[Task requirements]
Throughout the entries below, report every line where "will" is found.

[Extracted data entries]
+===+

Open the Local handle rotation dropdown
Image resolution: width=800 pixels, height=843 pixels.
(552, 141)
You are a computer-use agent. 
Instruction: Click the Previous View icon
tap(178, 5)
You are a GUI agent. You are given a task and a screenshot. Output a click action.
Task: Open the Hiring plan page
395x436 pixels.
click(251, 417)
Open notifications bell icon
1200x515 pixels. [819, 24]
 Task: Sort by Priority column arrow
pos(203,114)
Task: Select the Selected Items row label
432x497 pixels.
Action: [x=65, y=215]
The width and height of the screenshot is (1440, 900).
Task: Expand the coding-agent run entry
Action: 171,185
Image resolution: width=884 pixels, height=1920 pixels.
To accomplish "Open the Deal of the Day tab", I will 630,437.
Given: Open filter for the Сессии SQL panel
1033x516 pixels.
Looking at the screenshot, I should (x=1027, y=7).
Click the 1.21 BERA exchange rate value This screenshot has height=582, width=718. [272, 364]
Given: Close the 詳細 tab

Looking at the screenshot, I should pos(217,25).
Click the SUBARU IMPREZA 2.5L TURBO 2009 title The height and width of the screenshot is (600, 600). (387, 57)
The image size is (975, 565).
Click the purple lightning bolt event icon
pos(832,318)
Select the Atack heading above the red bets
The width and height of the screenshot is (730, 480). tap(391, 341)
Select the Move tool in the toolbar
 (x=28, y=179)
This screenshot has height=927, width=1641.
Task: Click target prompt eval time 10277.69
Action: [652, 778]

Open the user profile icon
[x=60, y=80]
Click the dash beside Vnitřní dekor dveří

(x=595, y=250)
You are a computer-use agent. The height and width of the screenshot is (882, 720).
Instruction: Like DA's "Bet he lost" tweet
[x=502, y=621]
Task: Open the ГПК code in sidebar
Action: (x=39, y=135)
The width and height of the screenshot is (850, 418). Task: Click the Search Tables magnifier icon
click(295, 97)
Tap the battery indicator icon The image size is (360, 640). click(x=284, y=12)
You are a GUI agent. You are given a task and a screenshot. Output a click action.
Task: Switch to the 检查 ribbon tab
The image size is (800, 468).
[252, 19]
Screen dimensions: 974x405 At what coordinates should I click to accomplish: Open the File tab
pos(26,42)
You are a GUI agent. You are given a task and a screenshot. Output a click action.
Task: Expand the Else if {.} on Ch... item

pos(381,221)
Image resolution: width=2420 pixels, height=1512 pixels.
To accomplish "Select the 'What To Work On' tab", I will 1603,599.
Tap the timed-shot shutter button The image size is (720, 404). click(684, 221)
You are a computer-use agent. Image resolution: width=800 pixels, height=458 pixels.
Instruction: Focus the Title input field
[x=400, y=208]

+===+

[Solution]
To accomplish "Open the Deal of the Day tab", I will 630,437.
To accomplish "Select the 'What To Work On' tab", I will 1603,599.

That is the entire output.